Not so good old Yellow Pages
Hedge Hub readers shouldn’t have been too surprised by yesterday’s 15 percent slump in Yell’s share price.
The directories firm — the one behind the UK’s Yellow Pages — faces months of talks with banks and shareholders after yesterday saying it plans to restructure its roughly 4 billion-pound debt burden for the second time in nine months.
Yell has had to battle a slump in classified advertising spending and a shift to online from print publications, and analysts have been predicting it could breach its covenants as soon as the start of next year.
Our blog on June 23, citing research from Dataexplorers, showed that Yell Group is among the top ten non-financial firms with the biggest net debt to equity ratios out of the 300 largest listed companies in the UK.
We also showed that Yell ranked 1st in Dataexplorers’ Negative Sentiment indicator, which highlights where stock out on loan — usually used for shorting — has been highest and is rising.
Some fund managers have been buying, and making money out of, companies whose share prices were trashed last year because refinancing looked difficult, but where access to funds have recently become easier.

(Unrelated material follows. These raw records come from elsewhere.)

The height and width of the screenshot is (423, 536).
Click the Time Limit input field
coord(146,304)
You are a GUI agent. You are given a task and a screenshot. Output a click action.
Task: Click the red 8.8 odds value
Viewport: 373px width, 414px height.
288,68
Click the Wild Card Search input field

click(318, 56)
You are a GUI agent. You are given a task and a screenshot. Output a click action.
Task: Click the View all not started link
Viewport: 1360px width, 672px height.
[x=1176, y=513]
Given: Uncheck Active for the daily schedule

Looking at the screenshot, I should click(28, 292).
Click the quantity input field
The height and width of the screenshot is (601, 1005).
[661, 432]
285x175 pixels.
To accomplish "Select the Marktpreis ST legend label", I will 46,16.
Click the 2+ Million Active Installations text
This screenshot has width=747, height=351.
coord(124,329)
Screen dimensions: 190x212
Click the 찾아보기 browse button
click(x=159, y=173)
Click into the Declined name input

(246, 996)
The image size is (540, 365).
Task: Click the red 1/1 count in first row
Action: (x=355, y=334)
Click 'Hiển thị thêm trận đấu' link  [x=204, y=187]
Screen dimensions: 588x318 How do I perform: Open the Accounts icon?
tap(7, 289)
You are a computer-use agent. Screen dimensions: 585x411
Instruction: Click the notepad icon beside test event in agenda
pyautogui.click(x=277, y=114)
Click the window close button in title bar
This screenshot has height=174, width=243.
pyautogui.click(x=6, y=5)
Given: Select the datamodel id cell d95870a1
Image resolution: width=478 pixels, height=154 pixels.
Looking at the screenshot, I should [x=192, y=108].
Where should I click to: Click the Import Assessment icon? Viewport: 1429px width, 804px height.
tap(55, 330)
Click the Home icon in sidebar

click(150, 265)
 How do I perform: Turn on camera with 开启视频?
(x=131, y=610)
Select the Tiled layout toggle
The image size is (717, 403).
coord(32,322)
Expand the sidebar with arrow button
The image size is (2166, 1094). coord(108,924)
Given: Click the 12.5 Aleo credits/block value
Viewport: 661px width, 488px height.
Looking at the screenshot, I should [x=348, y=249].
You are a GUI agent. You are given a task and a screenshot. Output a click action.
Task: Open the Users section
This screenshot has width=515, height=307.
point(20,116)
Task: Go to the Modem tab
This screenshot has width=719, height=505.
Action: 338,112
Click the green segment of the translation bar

However, firms treading too close to the edge — carrying massive debt burdens while trading is rocky — could find it a different story.
The research also highlighted Debenhams as being in the top ten for net debt to equity and 4th on the negative sentiment score, as well as several companies in the U.S., Japan and Europe.
Which company is next in line for its share price to take a kicking because of its debt?